Scientific classification
- Kingdom: Animalia
- Phylum: Chordata
- Class: Actinopterygii
- Order: Cypriniformes
- Family: Cyprinidae
- Subfamily: Smiliogastrinae
- Genus: Oliotius Kottelat, 2013
- Species: O. oligolepis
- Binomial name: Oliotius oligolepis (Bleeker, 1853)
- Synonyms: Capoeta oligolepis Bleeker, 1853; Puntius oligolepis (Bleeker, 1853);

= Checker barb =

- Genus: Oliotius
- Species: oligolepis
- Authority: (Bleeker, 1853)
- Conservation status: LC
- Synonyms: Capoeta oligolepis Bleeker, 1853, Puntius oligolepis (Bleeker, 1853)
- Parent authority: Kottelat, 2013

Species of fish

The checker barb (Oliotius oligolepis) is a species of cyprinid fish endemic to creeks, rivers, and lakes in Sumatra, Indonesia. It has also been established in the wild in Colombia. The adult males have red fins with black tips. It will grow up to a length of 5 cm TL. This species is the only known member of its genus.

==Etymology==
The genus name Oliotius is derived as a combination of a portion of the specific epithet oligolepis and its former genus name Puntius.

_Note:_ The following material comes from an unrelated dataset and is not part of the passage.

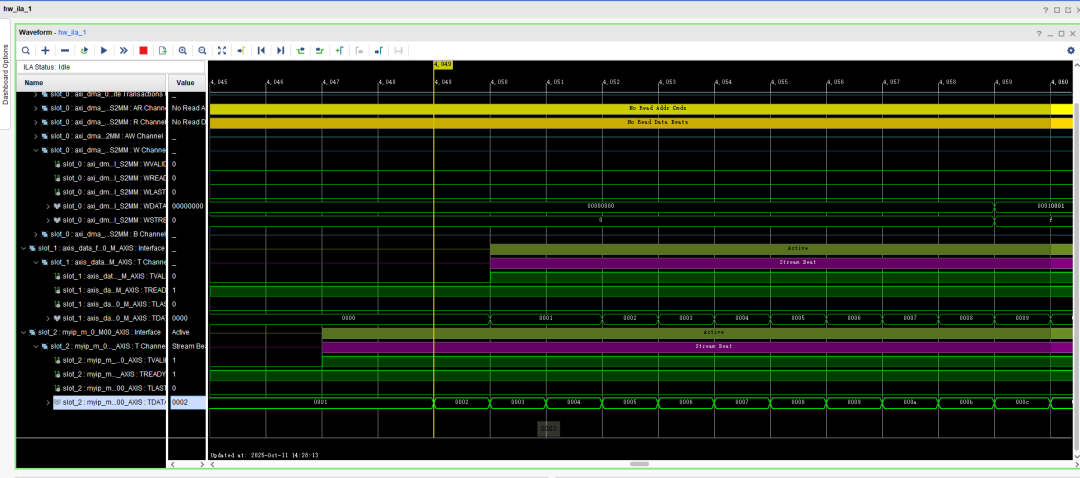
Task: Add a marker to the waveform
Action: 339,50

The common name "checker barb" (as well as such related names as "checkered barb", "chequer barb" and "checkerboard barb") derives from the black marks on its side similar in appearance to those found on a checkerboard.

==Taxonomic issue==
This species has sometimes been placed in the genus Barbus though Barbus oligolepis Battalgil, 1941 properly refers to another fish species that is only found in Turkey. Since Bleeker's oligolepis is not placed in Barbus, both names are valid.

==Habitat==
Checker barbs natively live in a tropical climate and prefer water with a pH of 5.5 - 7.5, a water hardness of 10.0 dGH, and a temperature range of 64–77 °F. Their omnivorous diet consists of small worms, crustaceans, insects, and plants.

An egg-scattering fish, they spawn early in the morning on plants that are the center of the male's territory. Once the spawning is completed, the pair will attempt to eat the eggs that they can find.

==In the aquarium==
The checker barb has commercial importance in the aquarium trade industry.

It has a mild temperament and thus is well suited to a community aquarium.

The checker barb is a schooling fish - it should be kept in groups of no fewer than 6-10.

It occupies the medium to lower levels of the aquarium.

An ideal diet consists of both prepared and live or frozen foods.

The checker barb is a prolific spawner that lends itself well to the novice breeder.